Located at the corner of business 380 and Walnut Street, a busy corner in the sleepy town of Decatur, Texas, you will find a charming family business called the ‘Decatur Fresh Produce Market.’ Run by family matriarch, Nina and her three children, Debra, Lisa, and Doug, “The Decatur Fresh Produce Market” has been a thriving staple for many to the town of Decatur for over 16 years.

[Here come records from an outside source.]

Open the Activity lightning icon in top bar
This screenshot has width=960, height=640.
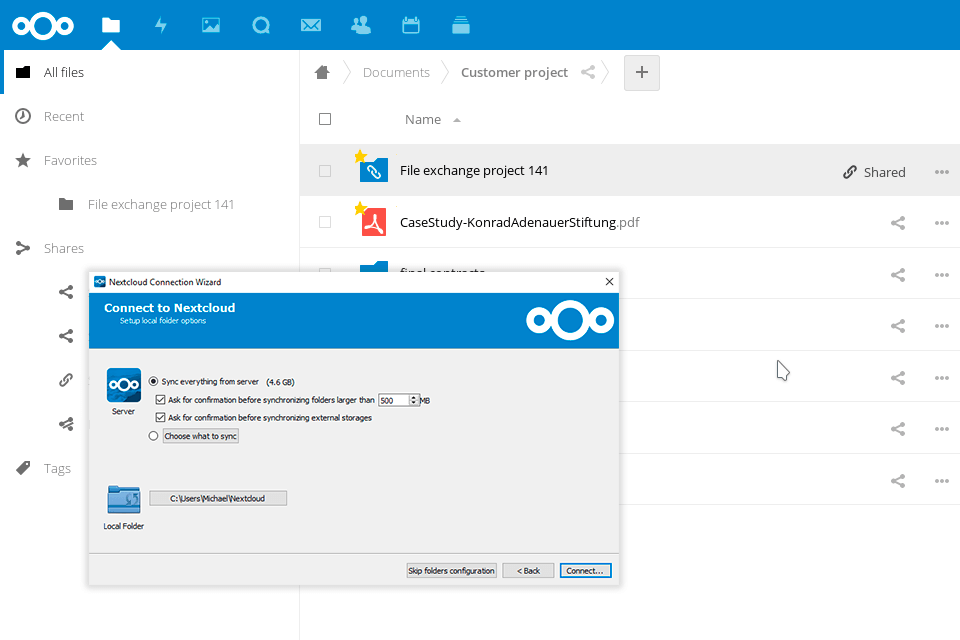tap(161, 25)
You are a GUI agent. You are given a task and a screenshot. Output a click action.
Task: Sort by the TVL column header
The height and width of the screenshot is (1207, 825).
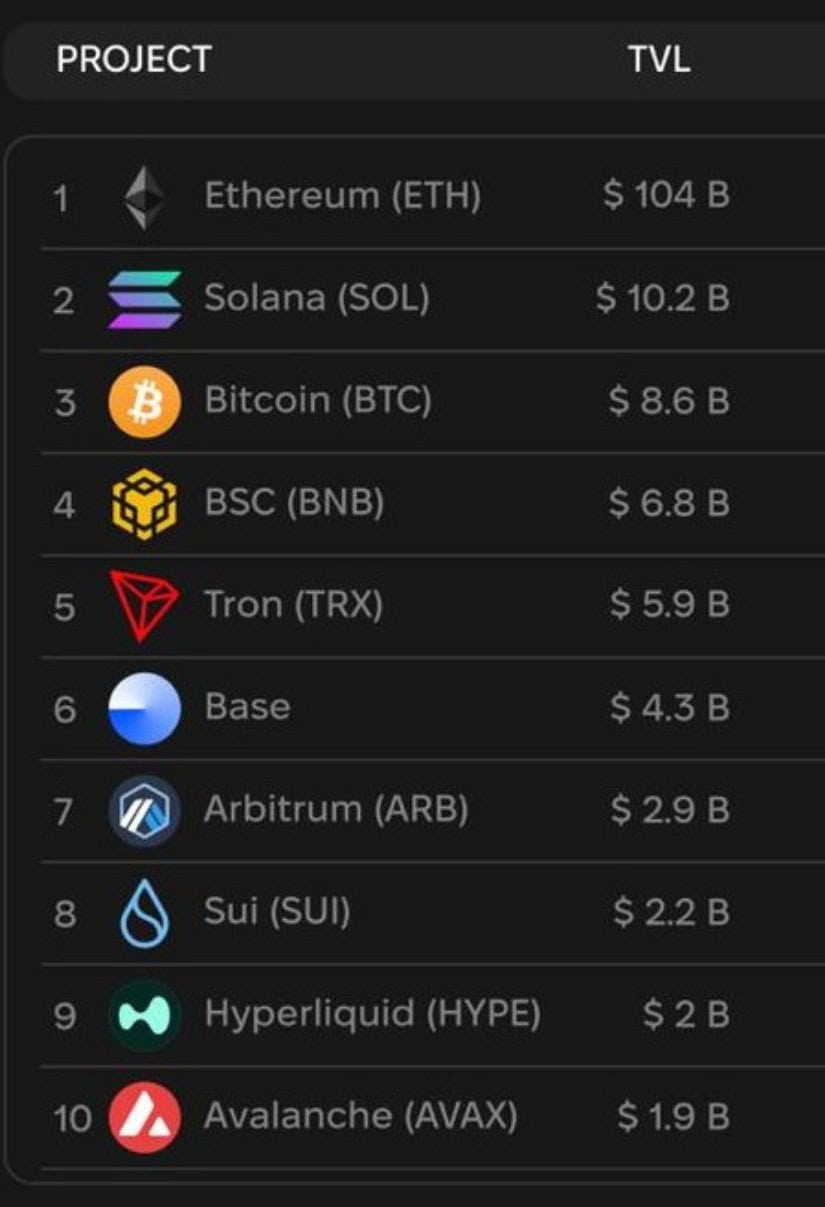pyautogui.click(x=659, y=59)
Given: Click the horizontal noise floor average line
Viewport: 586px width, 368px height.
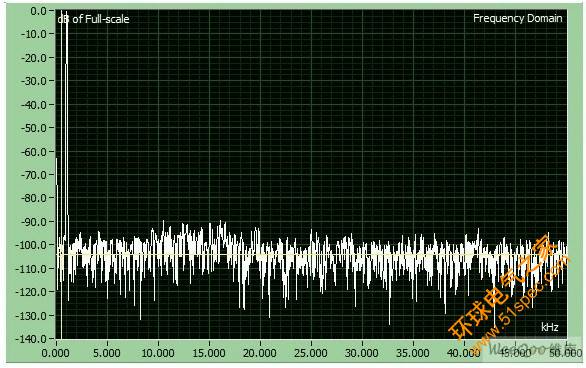Looking at the screenshot, I should (311, 255).
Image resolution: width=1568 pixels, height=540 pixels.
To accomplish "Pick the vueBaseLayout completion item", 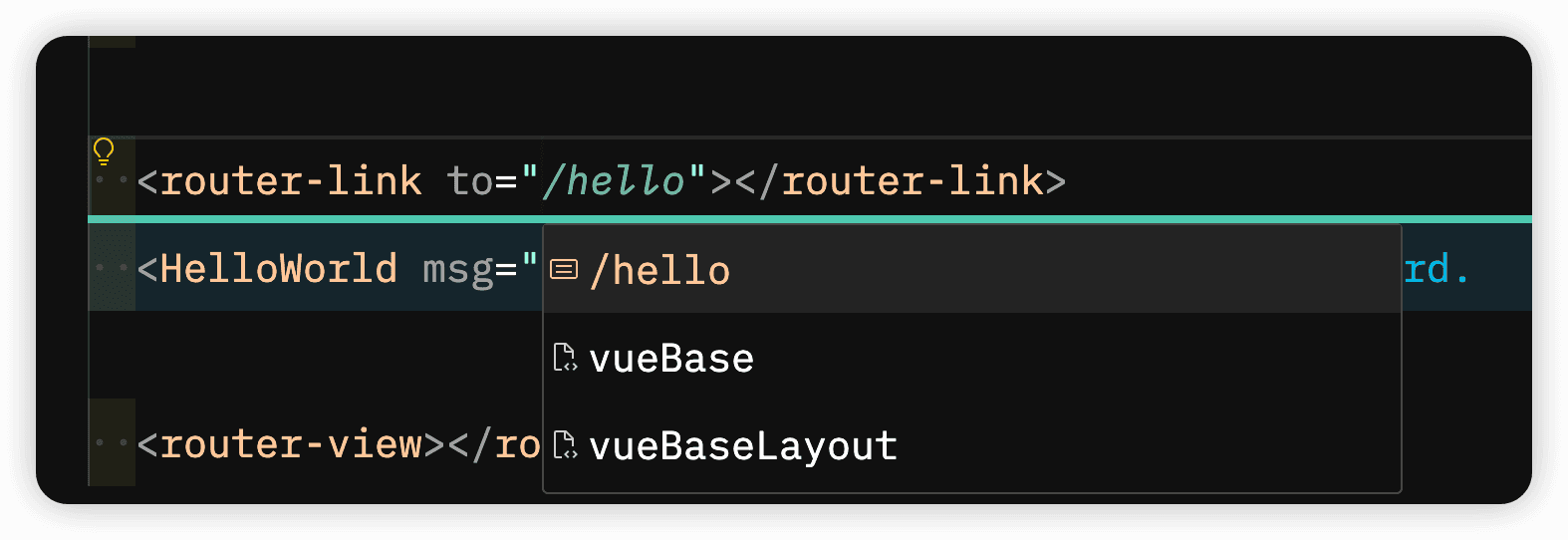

Step into the shop with a traditional doorbell chime and all, and you’ll find colorful array of fresh fruits and vegetables displayed in wooden crates and baskets, a room full of refrigerators containing locally raised meats, eggs, and milk, and a “seller room” full of locally made jams, jellies, and locally jarred fruits. Upon entering, you are likely greeted by a member of the White family. You will know it’s them by their charismatic smile and genuine interest in you and your story. These ladies don’t know a stranger and that is because most people walk out as friends.

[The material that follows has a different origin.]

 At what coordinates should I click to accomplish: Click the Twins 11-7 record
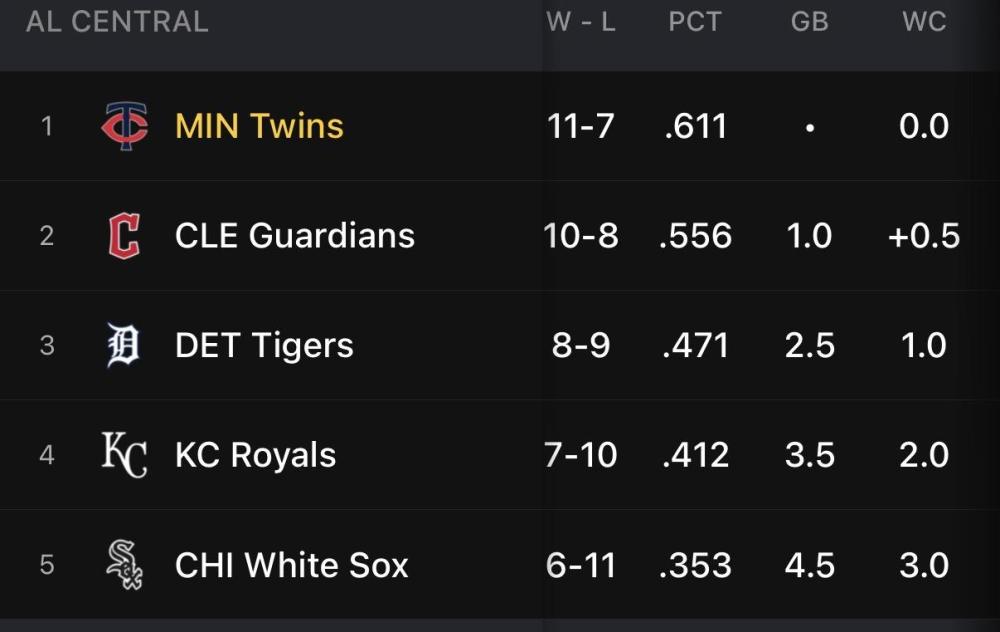pyautogui.click(x=581, y=126)
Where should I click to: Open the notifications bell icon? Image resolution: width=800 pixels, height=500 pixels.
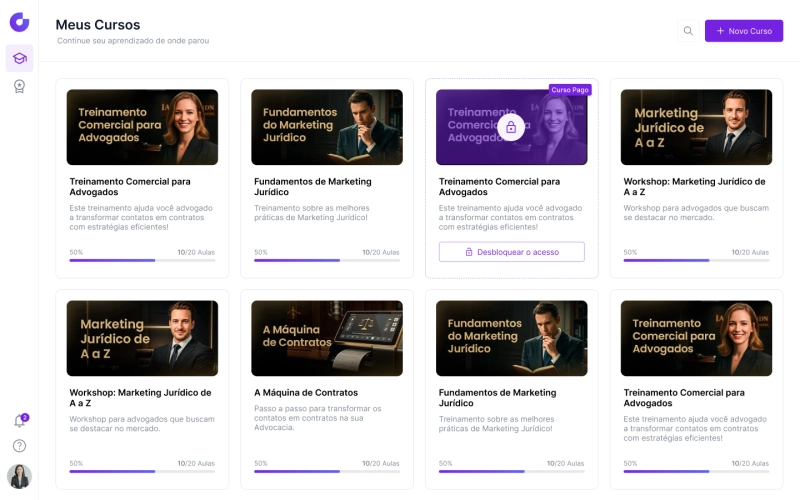(x=18, y=421)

Started in 2007 by Delbert and Nina White, the family opened their doors when they realized the opportunity for local, organic produce and grocery goods was missing in their hometown. Since Delbert’s passing in 2021, the family has stepped up and continued the legacy of their husband and father. “Dad used to sit outside on the bench out front and wave to everyone as they drove by,” says Debra. Now a bench is dedicated to him decorates the front porch.

Many local farms pride themselves on following sustainable farming practices. By keeping products organic, hormone free, and pesticide free, farmers and ranchers which can contaminate soil, water, air, and cause harm to wildlife and humans. Crop rotation, cover cropping and other natural methods enhance soil heath and protect biodiversity. 

A secondary benefit of buying local is the workforce opportunities brought to the area. By purchasing groceries locally, you’re helping keep local growers, creators, and farmers in their jobs. Without the consumer demand, these local farms and ranches may not exist. Employees would have to seek work elsewhere, outside of the community. This adds highway congestion, fuel consumption and enlarges the overall carbon footprint.

While Nina, Debra, Lisa, and Doug are always delighted to see you walk in the door, they are also grateful for the environmental repercussions of your purchases. Keeping the land happy and healthy for their future generations and for a budding family of 8 grandchildren and 12 great-grandchildren to date, they can’t help but smile.